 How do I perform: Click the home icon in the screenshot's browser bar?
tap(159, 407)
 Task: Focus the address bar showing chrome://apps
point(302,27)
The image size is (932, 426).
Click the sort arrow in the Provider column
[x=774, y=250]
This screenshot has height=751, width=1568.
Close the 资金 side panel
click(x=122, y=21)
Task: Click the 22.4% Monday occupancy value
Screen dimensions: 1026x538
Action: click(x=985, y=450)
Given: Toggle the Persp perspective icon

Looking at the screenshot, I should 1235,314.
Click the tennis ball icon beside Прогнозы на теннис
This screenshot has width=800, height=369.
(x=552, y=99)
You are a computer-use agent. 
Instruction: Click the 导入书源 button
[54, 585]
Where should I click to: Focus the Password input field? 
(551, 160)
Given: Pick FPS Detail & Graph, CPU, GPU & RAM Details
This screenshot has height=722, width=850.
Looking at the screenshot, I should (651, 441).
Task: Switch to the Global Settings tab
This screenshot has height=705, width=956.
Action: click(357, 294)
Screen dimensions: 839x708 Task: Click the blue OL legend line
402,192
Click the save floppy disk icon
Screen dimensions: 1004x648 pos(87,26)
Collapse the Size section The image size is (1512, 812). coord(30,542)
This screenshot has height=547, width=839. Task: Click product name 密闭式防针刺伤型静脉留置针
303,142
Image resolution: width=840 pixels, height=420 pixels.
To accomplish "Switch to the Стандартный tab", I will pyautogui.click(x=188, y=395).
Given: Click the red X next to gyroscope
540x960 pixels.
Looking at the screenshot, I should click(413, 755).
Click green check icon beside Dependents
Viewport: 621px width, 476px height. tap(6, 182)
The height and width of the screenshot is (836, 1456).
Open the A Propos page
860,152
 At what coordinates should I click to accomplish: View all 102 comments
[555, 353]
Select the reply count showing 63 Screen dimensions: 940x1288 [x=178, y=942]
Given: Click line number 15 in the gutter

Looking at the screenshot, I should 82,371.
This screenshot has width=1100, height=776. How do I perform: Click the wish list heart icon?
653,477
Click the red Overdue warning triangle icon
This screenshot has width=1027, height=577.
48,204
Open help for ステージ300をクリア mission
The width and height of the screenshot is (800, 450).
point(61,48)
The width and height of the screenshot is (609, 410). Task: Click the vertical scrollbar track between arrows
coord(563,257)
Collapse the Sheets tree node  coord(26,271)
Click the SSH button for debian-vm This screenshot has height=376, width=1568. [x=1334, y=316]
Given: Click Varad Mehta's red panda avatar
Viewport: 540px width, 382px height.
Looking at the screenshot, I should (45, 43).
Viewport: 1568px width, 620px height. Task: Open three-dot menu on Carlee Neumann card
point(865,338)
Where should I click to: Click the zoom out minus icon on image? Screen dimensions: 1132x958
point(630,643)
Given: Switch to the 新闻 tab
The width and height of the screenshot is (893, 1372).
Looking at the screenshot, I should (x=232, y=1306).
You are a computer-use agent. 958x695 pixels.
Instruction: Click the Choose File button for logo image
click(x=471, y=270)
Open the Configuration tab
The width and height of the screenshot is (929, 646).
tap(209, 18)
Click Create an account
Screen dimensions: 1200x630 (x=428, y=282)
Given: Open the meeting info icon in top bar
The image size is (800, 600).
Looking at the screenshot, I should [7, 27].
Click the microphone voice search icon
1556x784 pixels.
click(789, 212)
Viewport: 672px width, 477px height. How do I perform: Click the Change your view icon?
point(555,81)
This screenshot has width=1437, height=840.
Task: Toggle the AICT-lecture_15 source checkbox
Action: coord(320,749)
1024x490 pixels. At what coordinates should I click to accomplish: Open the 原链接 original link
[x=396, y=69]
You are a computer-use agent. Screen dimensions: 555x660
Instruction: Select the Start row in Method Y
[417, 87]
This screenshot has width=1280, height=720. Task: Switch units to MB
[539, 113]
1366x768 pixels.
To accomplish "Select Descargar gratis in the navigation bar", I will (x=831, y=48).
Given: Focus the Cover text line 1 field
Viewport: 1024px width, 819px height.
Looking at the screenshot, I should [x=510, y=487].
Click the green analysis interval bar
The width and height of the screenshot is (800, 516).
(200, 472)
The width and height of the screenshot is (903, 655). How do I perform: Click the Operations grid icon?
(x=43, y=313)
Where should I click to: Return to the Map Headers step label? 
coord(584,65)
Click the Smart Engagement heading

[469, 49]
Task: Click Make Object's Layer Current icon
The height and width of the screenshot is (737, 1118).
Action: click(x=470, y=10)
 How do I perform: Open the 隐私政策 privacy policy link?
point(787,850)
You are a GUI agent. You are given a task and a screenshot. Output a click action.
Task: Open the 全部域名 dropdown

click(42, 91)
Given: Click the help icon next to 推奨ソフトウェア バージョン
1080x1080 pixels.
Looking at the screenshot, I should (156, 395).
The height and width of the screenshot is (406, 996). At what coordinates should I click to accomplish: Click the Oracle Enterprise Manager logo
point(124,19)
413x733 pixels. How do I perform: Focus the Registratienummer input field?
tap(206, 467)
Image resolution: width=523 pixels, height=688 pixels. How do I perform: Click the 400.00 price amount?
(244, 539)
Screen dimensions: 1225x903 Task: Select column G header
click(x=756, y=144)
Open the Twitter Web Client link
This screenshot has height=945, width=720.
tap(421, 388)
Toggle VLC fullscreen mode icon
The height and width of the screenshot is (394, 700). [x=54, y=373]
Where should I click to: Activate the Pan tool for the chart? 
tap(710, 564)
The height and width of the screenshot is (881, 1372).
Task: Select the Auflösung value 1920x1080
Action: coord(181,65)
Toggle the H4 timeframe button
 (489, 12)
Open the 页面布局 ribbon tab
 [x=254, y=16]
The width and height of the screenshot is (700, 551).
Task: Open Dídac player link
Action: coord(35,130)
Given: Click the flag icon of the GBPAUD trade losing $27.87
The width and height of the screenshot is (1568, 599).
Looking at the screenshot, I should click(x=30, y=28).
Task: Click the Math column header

|---|

## Your task
The data above needs to be given again exactly, with no line left out.

## Output of the task
 How do I perform: Click the home icon in the screenshot's browser bar?
tap(159, 407)
 Task: Focus the address bar showing chrome://apps
point(302,27)
The image size is (932, 426).
Click the sort arrow in the Provider column
[x=774, y=250]
This screenshot has height=751, width=1568.
Close the 资金 side panel
click(x=122, y=21)
Task: Click the 22.4% Monday occupancy value
Screen dimensions: 1026x538
Action: click(x=985, y=450)
Given: Toggle the Persp perspective icon

Looking at the screenshot, I should 1235,314.
Click the tennis ball icon beside Прогнозы на теннис
This screenshot has width=800, height=369.
(x=552, y=99)
You are a computer-use agent. 
Instruction: Click the 导入书源 button
[54, 585]
Where should I click to: Focus the Password input field? 
(551, 160)
Given: Pick FPS Detail & Graph, CPU, GPU & RAM Details
This screenshot has height=722, width=850.
Looking at the screenshot, I should (651, 441).
Task: Switch to the Global Settings tab
This screenshot has height=705, width=956.
Action: click(357, 294)
Screen dimensions: 839x708 Task: Click the blue OL legend line
402,192
Click the save floppy disk icon
Screen dimensions: 1004x648 pos(87,26)
Collapse the Size section The image size is (1512, 812). coord(30,542)
This screenshot has height=547, width=839. Task: Click product name 密闭式防针刺伤型静脉留置针
303,142
Image resolution: width=840 pixels, height=420 pixels.
To accomplish "Switch to the Стандартный tab", I will pyautogui.click(x=188, y=395).
Given: Click the red X next to gyroscope
540x960 pixels.
Looking at the screenshot, I should click(413, 755).
Click green check icon beside Dependents
Viewport: 621px width, 476px height. tap(6, 182)
The height and width of the screenshot is (836, 1456).
Open the A Propos page
860,152
 At what coordinates should I click to accomplish: View all 102 comments
[555, 353]
Select the reply count showing 63 Screen dimensions: 940x1288 [x=178, y=942]
Given: Click line number 15 in the gutter

Looking at the screenshot, I should 82,371.
This screenshot has width=1100, height=776. How do I perform: Click the wish list heart icon?
653,477
Click the red Overdue warning triangle icon
This screenshot has width=1027, height=577.
48,204
Open help for ステージ300をクリア mission
The width and height of the screenshot is (800, 450).
point(61,48)
The width and height of the screenshot is (609, 410). Task: Click the vertical scrollbar track between arrows
coord(563,257)
Collapse the Sheets tree node  coord(26,271)
Click the SSH button for debian-vm This screenshot has height=376, width=1568. [x=1334, y=316]
Given: Click Varad Mehta's red panda avatar
Viewport: 540px width, 382px height.
Looking at the screenshot, I should (45, 43).
Viewport: 1568px width, 620px height. Task: Open three-dot menu on Carlee Neumann card
point(865,338)
Where should I click to: Click the zoom out minus icon on image? Screen dimensions: 1132x958
point(630,643)
Given: Switch to the 新闻 tab
The width and height of the screenshot is (893, 1372).
Looking at the screenshot, I should (x=232, y=1306).
You are a computer-use agent. 958x695 pixels.
Instruction: Click the Choose File button for logo image
click(x=471, y=270)
Open the Configuration tab
The width and height of the screenshot is (929, 646).
tap(209, 18)
Click Create an account
Screen dimensions: 1200x630 (x=428, y=282)
Given: Open the meeting info icon in top bar
The image size is (800, 600).
Looking at the screenshot, I should [7, 27].
Click the microphone voice search icon
1556x784 pixels.
click(789, 212)
Viewport: 672px width, 477px height. How do I perform: Click the Change your view icon?
point(555,81)
This screenshot has width=1437, height=840.
Task: Toggle the AICT-lecture_15 source checkbox
Action: coord(320,749)
1024x490 pixels. At what coordinates should I click to accomplish: Open the 原链接 original link
[x=396, y=69]
You are a computer-use agent. Screen dimensions: 555x660
Instruction: Select the Start row in Method Y
[417, 87]
This screenshot has width=1280, height=720. Task: Switch units to MB
[539, 113]
1366x768 pixels.
To accomplish "Select Descargar gratis in the navigation bar", I will (x=831, y=48).
Given: Focus the Cover text line 1 field
Viewport: 1024px width, 819px height.
Looking at the screenshot, I should [x=510, y=487].
Click the green analysis interval bar
The width and height of the screenshot is (800, 516).
(200, 472)
The width and height of the screenshot is (903, 655). How do I perform: Click the Operations grid icon?
(x=43, y=313)
Where should I click to: Return to the Map Headers step label? 
coord(584,65)
Click the Smart Engagement heading

[469, 49]
Task: Click Make Object's Layer Current icon
The height and width of the screenshot is (737, 1118).
Action: click(x=470, y=10)
 How do I perform: Open the 隐私政策 privacy policy link?
point(787,850)
You are a GUI agent. You are given a task and a screenshot. Output a click action.
Task: Open the 全部域名 dropdown

click(42, 91)
Given: Click the help icon next to 推奨ソフトウェア バージョン
1080x1080 pixels.
Looking at the screenshot, I should (156, 395).
The height and width of the screenshot is (406, 996). At what coordinates should I click to accomplish: Click the Oracle Enterprise Manager logo
point(124,19)
413x733 pixels. How do I perform: Focus the Registratienummer input field?
tap(206, 467)
Image resolution: width=523 pixels, height=688 pixels. How do I perform: Click the 400.00 price amount?
(244, 539)
Screen dimensions: 1225x903 Task: Select column G header
click(x=756, y=144)
Open the Twitter Web Client link
This screenshot has height=945, width=720.
tap(421, 388)
Toggle VLC fullscreen mode icon
The height and width of the screenshot is (394, 700). [x=54, y=373]
Where should I click to: Activate the Pan tool for the chart? 
tap(710, 564)
The height and width of the screenshot is (881, 1372).
Task: Select the Auflösung value 1920x1080
Action: coord(181,65)
Toggle the H4 timeframe button
 (489, 12)
Open the 页面布局 ribbon tab
 [x=254, y=16]
The width and height of the screenshot is (700, 551).
Task: Open Dídac player link
Action: coord(35,130)
Given: Click the flag icon of the GBPAUD trade losing $27.87
The width and height of the screenshot is (1568, 599).
Looking at the screenshot, I should click(x=30, y=28).
Task: Click the Math column header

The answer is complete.